[Provided records Boundary: Start]

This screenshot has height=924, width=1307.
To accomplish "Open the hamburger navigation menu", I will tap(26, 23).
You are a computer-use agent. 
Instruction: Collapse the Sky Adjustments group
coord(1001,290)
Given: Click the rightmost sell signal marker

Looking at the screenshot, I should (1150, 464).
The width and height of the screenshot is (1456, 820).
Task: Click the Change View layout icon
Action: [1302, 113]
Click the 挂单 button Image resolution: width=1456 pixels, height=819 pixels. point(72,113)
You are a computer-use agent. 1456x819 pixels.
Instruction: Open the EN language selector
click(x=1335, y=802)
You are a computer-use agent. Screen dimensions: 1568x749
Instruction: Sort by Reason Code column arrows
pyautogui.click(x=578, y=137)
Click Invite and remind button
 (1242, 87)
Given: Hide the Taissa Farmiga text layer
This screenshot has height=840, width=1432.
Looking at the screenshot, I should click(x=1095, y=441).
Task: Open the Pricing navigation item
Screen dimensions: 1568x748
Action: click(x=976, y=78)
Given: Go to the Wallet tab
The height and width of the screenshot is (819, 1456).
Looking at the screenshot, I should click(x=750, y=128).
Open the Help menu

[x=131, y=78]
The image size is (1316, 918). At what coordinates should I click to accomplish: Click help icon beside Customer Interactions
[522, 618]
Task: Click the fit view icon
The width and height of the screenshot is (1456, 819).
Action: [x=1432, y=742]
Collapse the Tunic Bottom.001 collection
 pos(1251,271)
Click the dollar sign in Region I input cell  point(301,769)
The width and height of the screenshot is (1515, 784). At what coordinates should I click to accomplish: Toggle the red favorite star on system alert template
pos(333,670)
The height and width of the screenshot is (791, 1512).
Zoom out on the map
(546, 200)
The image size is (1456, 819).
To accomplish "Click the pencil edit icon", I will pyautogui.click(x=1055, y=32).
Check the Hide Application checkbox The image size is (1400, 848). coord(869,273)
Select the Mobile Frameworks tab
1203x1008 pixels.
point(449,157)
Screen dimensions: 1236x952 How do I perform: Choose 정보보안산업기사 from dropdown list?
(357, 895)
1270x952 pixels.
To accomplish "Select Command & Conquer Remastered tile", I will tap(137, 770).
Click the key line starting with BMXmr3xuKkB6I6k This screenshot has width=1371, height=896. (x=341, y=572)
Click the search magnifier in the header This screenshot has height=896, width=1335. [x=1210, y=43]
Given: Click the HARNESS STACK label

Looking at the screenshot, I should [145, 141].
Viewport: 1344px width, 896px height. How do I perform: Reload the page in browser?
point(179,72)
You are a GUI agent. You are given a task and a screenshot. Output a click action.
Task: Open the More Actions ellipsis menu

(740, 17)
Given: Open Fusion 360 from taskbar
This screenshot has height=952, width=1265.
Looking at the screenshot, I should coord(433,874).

[Provided records Boundary: End]

> [Your goal]:
Please copy each line of the records above that holds the word "will".

> [Exercise result]:
To accomplish "Open the hamburger navigation menu", I will tap(26, 23).
To accomplish "Click the pencil edit icon", I will pyautogui.click(x=1055, y=32).
To accomplish "Select Command & Conquer Remastered tile", I will tap(137, 770).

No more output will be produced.